Couchbase hakkındaki metnin "Couchbase ile okurlarımızı" ifadesinden "da hatırlatır mısınız?" ifadesine kadar uzanan bölümünü, "Misyonunuz" yerine "Vizyonunuz" kullanarak yeniden yazınız.

* [Verilen metin]
####################

Couchbase ile okurlarımızı yakınlaştırabilir misiniz? Misyonunuz, şirket yapınız hakkında bilgi alabilir miyim? Kilometre taşlarınızı da hatırlatır mısınız?

Couchbase yaklaşık 12 yıldır piyasada olan bir NoSQL veri platformu. Piyasanın ihtiyaç duyduğu aslında birçok farklı alanı ve ihtiyacı kendi servisleri altında birleştirmiş ve bu noktada da farkını yaratan NoSQL çözümü olduğunu söyleyebilirim. Piyasaya aslında daha geç girmesinin avantajını yaşayan ve ürünündeki gelişmeleri buna odaklı yapan bir veri platformu.

Geç girmek demeyelim de ben şöyle bir şeyden bahsedeyim. Coucbhase 2011 yılında kuruldu. Kurulduğu dönemdeki trafiği eminim okuyucularınız da hatırlayacaktır. İş trafiğinin internete taşındığı dönemlerden bahsediyoruz. Bu neyi gerektirdi, çok daha yüksek performanslı veritabanı sistemlerinin veya veri platformlarının varlığını gerektirdi. Bugünkü halimize bir bakın. Hemen hemen her şeyi online ticaret üzerinden yapıyoruz, bankacılık işlemleri online yapılıyor. Tabii ki bu şu anlama geliyor. Bizim yaptığımız bir ayrım bu. Interaction ve transaction dediğimiz iki kavram var. Interaction kavramı bir web sitesin gezinme, ürünlere bakma, hizmetlere bakma olarak nitelendirilebilir. Transaction’ı ise bir para alışverişi, transferi olarak tanımlamak mümkündür. Eskiden, bu bahsettiğimiz 2011 ve öncesi dönemlerde bu oran 5 interaction’a 1 transaction gibiydi. Bugünse 10.000 interaction’a 1 transaction gibi bir orandan bahsediyoruz. Bunun getirdiği inanılmaz bağlantı yükleri de doğal olarak Couchbase gibi çok yüksek performanslı veri platformlarının önünü açtı. Biz bu ihtiyacı karşılamak üzere ortaya çıkan bir kurumuz. Bu çözümleri tabii ki yıllar içerisinde, farklılaşan bileşenleri de ekleyerek geliştirmeye ve kullanıcılarla buluşturmaya devam ediyoruz.

####################

* [Alıntılanan veriler]
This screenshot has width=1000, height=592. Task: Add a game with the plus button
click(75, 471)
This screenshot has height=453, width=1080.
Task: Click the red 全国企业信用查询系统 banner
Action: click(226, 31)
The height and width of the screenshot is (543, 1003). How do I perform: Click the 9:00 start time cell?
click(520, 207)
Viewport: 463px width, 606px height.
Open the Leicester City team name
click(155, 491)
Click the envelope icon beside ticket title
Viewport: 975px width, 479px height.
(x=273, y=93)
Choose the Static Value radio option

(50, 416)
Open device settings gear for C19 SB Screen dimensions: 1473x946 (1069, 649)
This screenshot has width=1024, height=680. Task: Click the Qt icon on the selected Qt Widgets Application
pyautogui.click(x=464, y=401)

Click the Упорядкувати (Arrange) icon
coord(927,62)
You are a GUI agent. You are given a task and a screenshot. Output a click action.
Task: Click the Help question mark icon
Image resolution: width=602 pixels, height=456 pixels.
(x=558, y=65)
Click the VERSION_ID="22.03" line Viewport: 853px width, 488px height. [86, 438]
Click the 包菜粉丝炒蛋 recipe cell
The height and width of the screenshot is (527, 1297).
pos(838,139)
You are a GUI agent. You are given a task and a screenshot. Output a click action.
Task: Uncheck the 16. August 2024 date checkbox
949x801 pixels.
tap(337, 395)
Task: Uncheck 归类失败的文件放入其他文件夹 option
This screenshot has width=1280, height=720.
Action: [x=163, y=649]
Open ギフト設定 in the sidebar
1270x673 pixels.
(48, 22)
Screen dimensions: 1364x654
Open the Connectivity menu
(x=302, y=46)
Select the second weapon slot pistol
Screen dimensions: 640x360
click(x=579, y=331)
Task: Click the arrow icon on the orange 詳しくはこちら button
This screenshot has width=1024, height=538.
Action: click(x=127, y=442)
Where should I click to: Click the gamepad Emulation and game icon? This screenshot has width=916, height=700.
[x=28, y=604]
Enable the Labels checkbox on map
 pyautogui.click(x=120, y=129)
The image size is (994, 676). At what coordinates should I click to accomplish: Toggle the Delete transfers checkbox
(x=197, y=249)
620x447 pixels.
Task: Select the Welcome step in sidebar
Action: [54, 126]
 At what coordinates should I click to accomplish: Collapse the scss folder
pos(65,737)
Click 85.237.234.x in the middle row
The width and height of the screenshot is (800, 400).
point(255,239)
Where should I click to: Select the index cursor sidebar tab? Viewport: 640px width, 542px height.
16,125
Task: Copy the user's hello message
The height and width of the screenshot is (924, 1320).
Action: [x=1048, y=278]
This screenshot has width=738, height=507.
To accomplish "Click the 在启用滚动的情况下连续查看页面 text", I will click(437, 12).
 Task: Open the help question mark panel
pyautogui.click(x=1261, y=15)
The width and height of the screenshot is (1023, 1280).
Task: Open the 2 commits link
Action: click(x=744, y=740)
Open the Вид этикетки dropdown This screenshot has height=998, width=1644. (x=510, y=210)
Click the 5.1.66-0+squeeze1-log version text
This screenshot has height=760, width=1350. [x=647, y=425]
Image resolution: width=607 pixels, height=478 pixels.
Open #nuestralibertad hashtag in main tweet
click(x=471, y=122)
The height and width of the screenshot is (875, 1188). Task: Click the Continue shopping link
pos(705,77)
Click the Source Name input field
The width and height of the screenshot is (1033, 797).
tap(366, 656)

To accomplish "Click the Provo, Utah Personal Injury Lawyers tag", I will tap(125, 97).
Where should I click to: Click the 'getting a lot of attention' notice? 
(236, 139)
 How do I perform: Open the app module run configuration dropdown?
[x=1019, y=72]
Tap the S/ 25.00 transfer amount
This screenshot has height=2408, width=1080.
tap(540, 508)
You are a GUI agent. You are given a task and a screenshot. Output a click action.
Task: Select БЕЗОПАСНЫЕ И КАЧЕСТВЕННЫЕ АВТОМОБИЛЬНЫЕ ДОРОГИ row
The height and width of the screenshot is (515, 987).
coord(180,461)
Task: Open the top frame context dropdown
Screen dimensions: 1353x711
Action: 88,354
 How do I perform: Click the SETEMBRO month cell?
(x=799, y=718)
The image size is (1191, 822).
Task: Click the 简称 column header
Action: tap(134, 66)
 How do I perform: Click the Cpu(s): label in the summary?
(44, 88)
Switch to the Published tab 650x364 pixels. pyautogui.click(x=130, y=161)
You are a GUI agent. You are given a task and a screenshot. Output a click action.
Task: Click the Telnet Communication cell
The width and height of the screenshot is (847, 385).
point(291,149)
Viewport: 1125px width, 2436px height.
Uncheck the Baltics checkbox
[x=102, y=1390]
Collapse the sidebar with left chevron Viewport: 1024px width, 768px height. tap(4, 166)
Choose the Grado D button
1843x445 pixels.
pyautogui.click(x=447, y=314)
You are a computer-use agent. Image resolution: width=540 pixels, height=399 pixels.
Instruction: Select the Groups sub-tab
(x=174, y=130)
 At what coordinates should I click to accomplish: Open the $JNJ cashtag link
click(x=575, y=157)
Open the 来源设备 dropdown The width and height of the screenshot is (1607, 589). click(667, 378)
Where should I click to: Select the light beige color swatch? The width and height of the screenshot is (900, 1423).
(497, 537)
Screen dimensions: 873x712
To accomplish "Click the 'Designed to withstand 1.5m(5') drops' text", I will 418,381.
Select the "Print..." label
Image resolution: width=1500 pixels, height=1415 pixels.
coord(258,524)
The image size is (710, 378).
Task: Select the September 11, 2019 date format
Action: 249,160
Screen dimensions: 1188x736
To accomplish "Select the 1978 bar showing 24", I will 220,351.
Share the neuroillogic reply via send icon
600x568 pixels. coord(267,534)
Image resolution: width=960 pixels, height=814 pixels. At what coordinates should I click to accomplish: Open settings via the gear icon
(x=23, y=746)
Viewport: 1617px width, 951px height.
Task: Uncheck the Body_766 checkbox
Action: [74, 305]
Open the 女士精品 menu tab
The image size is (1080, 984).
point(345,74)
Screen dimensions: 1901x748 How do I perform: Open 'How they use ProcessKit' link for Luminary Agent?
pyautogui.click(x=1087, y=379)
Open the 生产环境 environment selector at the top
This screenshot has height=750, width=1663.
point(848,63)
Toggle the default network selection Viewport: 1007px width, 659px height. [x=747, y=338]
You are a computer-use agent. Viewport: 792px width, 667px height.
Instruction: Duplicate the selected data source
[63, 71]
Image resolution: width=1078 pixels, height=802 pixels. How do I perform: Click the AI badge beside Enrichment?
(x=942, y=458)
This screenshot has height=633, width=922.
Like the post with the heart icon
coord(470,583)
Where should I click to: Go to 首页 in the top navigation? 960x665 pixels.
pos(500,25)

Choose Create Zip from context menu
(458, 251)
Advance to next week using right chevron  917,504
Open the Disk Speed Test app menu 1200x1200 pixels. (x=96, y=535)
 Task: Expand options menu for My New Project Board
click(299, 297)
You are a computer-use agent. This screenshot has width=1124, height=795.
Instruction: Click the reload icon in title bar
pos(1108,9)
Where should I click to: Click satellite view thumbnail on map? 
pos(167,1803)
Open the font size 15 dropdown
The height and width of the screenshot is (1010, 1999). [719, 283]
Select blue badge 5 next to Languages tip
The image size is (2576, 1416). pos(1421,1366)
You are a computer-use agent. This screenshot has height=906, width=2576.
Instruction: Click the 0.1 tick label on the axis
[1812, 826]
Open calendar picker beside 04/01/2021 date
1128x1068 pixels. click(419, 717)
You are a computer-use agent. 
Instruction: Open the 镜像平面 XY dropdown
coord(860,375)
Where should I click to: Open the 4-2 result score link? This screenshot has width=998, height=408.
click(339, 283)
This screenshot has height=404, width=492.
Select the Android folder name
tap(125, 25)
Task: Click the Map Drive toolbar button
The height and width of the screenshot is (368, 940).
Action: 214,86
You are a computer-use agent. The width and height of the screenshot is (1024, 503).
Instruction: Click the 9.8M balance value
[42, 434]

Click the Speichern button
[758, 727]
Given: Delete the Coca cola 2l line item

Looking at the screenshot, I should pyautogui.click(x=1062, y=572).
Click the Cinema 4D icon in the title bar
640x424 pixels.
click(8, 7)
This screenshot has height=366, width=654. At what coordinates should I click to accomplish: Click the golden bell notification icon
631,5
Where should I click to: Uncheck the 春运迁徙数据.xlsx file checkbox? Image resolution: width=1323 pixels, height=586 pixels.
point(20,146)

####################

* [Alıştırma sonucu]
Couchbase ile okurlarımızı yakınlaştırabilir misiniz? Vizyonunuz, şirket yapınız hakkında bilgi alabilir miyim? Kilometre taşlarınızı da hatırlatır mısınız?